What you have to do – Could you repeat, word for word, the line with "This screenshot has height=560, width=747." and every line after it in the records below, leaving out any pictures?

(Screenshot grounding data)
+-------+
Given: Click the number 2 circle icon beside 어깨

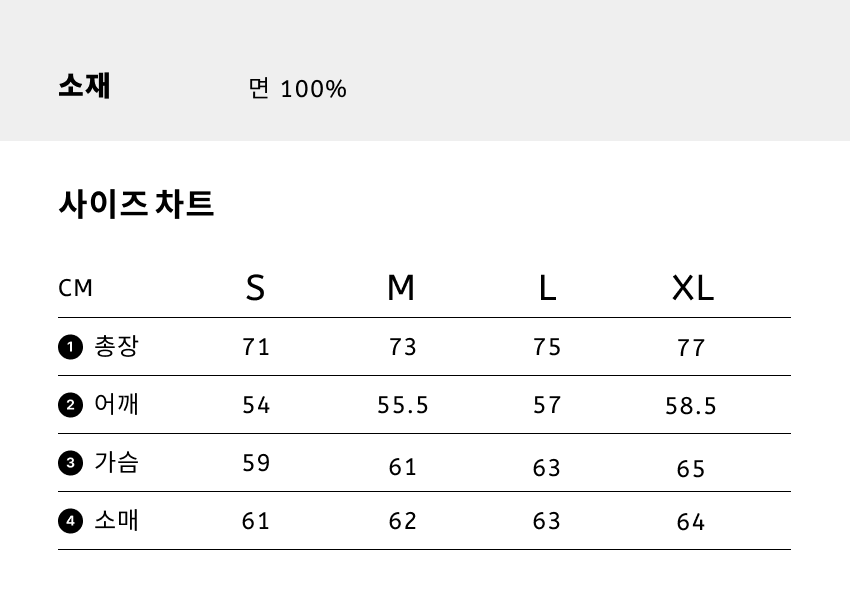Looking at the screenshot, I should [x=70, y=405].
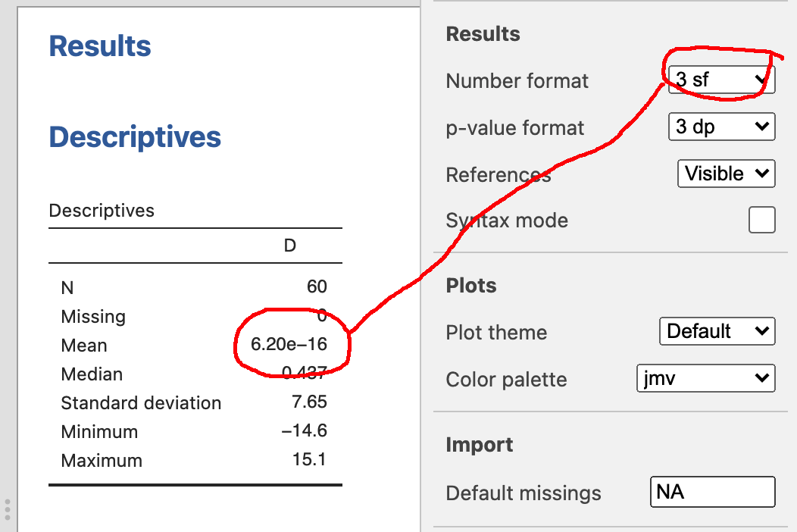Viewport: 797px width, 532px height.
Task: Click the Plots section heading in settings
Action: coord(471,286)
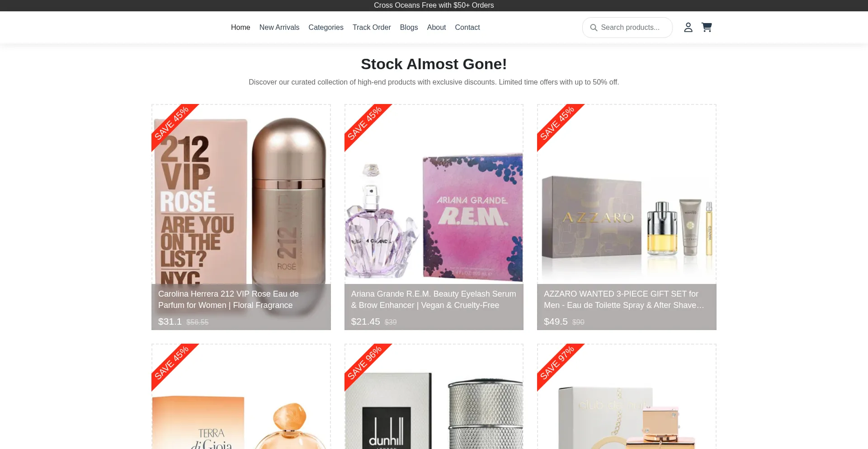This screenshot has height=449, width=868.
Task: Open the Terra di Gioia perfume thumbnail
Action: point(241,397)
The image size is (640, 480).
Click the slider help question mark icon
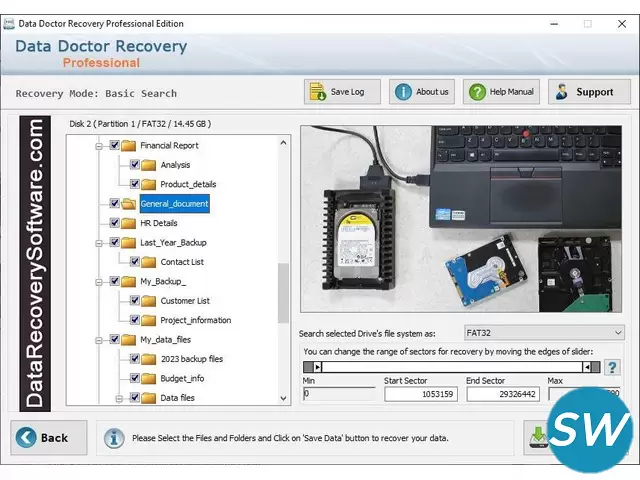point(612,367)

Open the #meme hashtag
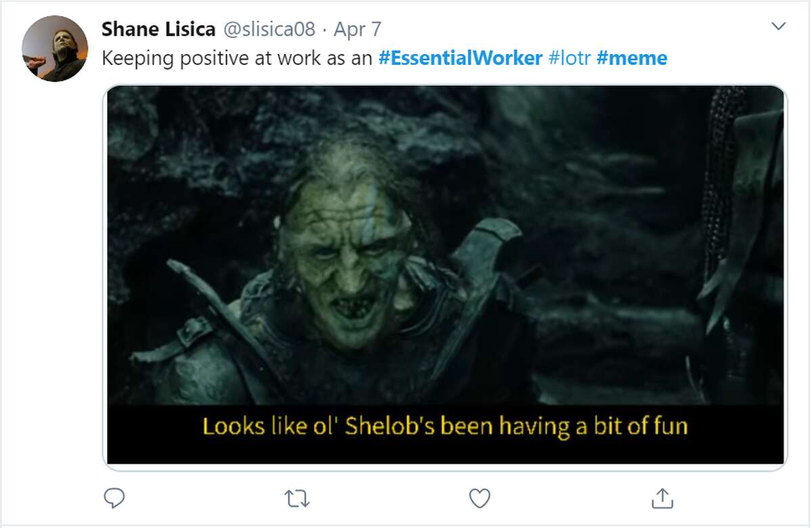pyautogui.click(x=631, y=59)
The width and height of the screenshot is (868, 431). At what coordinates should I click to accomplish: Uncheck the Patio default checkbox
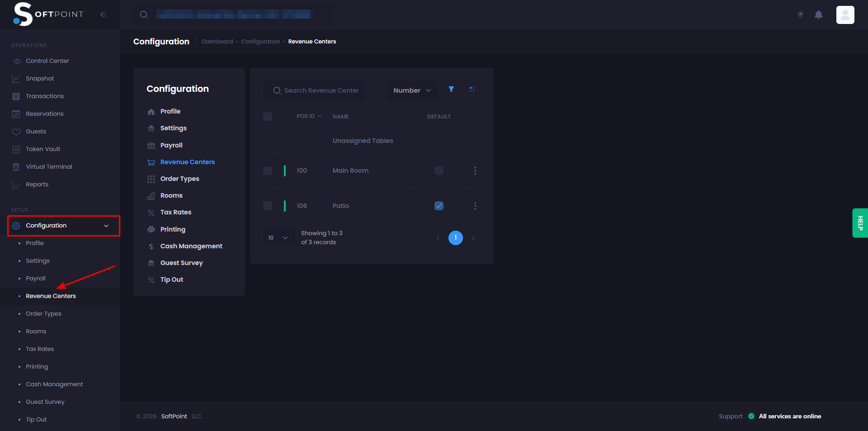[x=439, y=206]
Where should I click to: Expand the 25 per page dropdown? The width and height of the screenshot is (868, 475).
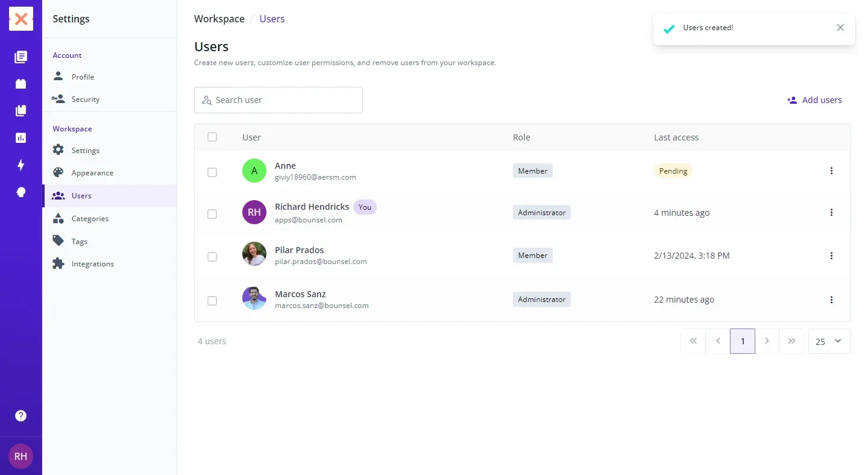pos(829,341)
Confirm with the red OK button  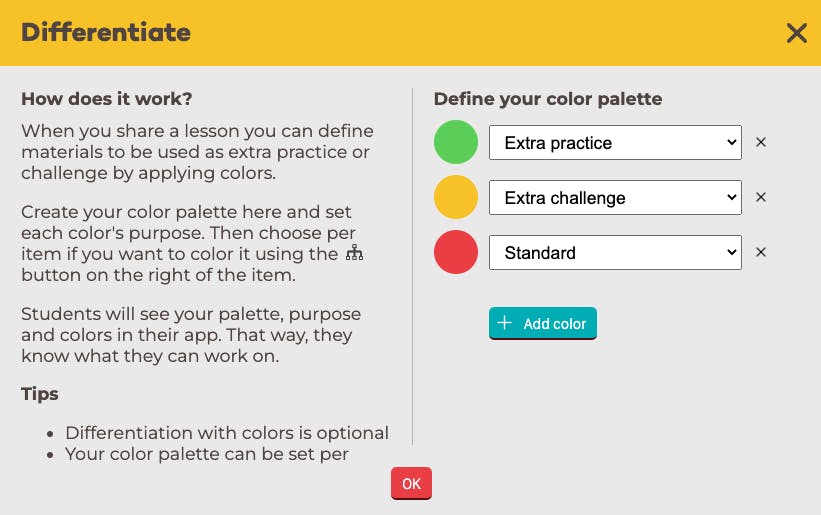[411, 483]
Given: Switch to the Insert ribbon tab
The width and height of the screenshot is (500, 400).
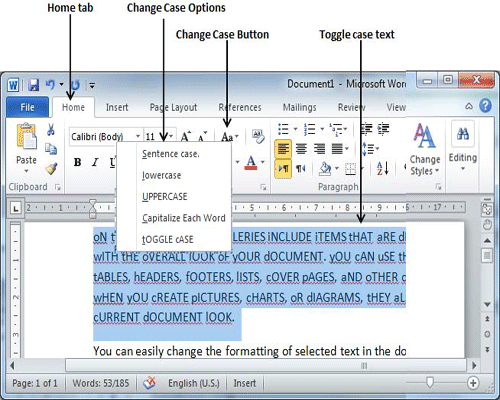Looking at the screenshot, I should [x=117, y=107].
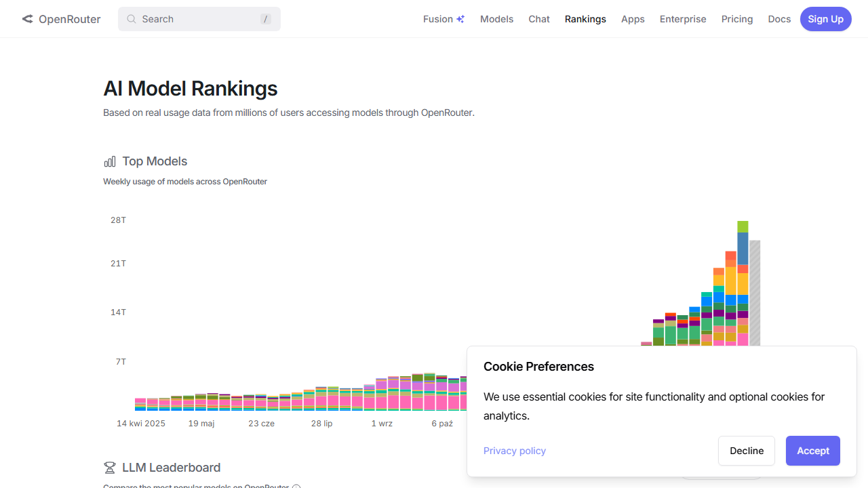Image resolution: width=868 pixels, height=488 pixels.
Task: Click the bar chart icon beside Top Models
Action: coord(109,161)
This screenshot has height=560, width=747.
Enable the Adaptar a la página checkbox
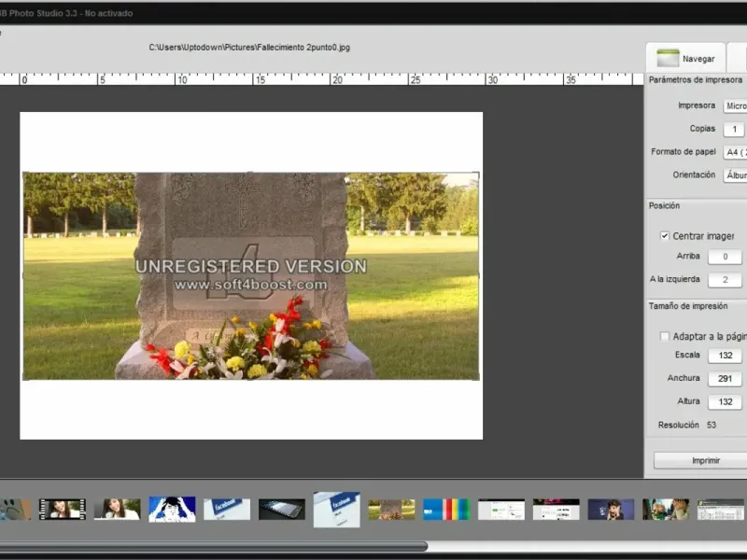pos(665,336)
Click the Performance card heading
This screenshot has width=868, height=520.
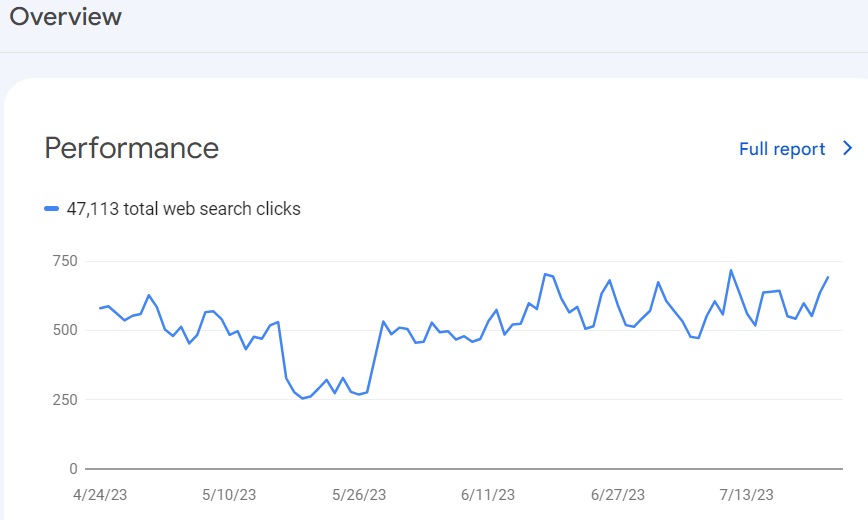pos(131,148)
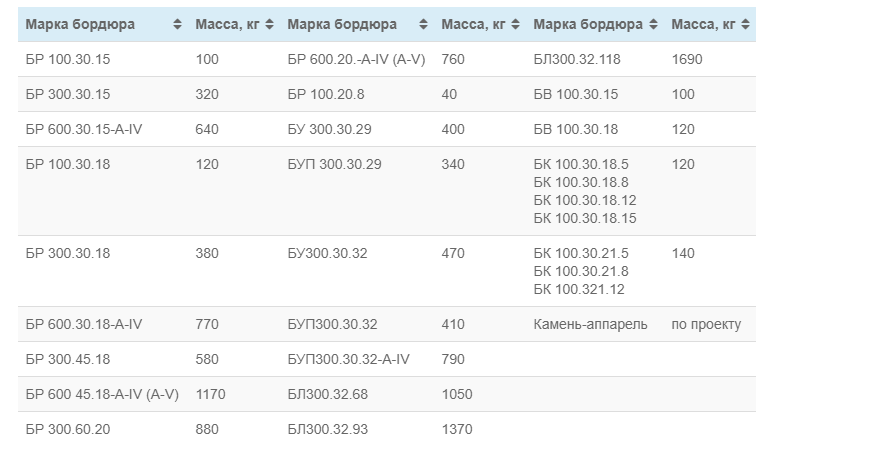Viewport: 880px width, 451px height.
Task: Click the mass value 1170
Action: tap(210, 394)
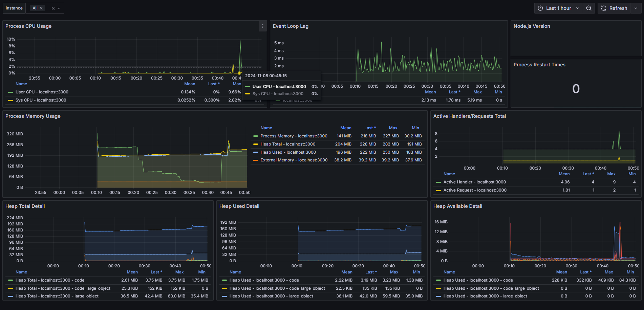
Task: Click the Refresh dashboard button
Action: (614, 8)
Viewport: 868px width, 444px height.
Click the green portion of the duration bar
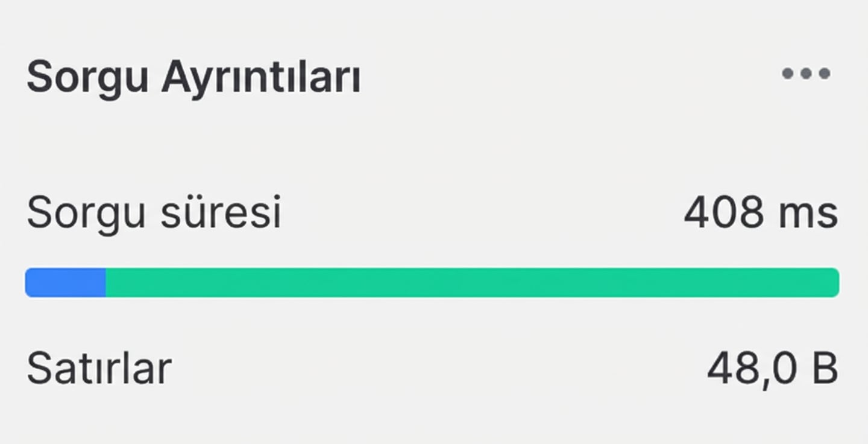(x=470, y=281)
+-------+
Response to this task –
This screenshot has height=560, width=747.
Enable the Adaptar a la página checkbox
pos(665,336)
Click the Performance card heading
This screenshot has width=868, height=520.
pos(131,148)
Viewport: 880px width, 451px height.
Task: Click the mass value 1170
Action: tap(210, 394)
Task: Click the Refresh dashboard button
Action: (614, 8)
Viewport: 868px width, 444px height.
Click the green portion of the duration bar
(x=470, y=281)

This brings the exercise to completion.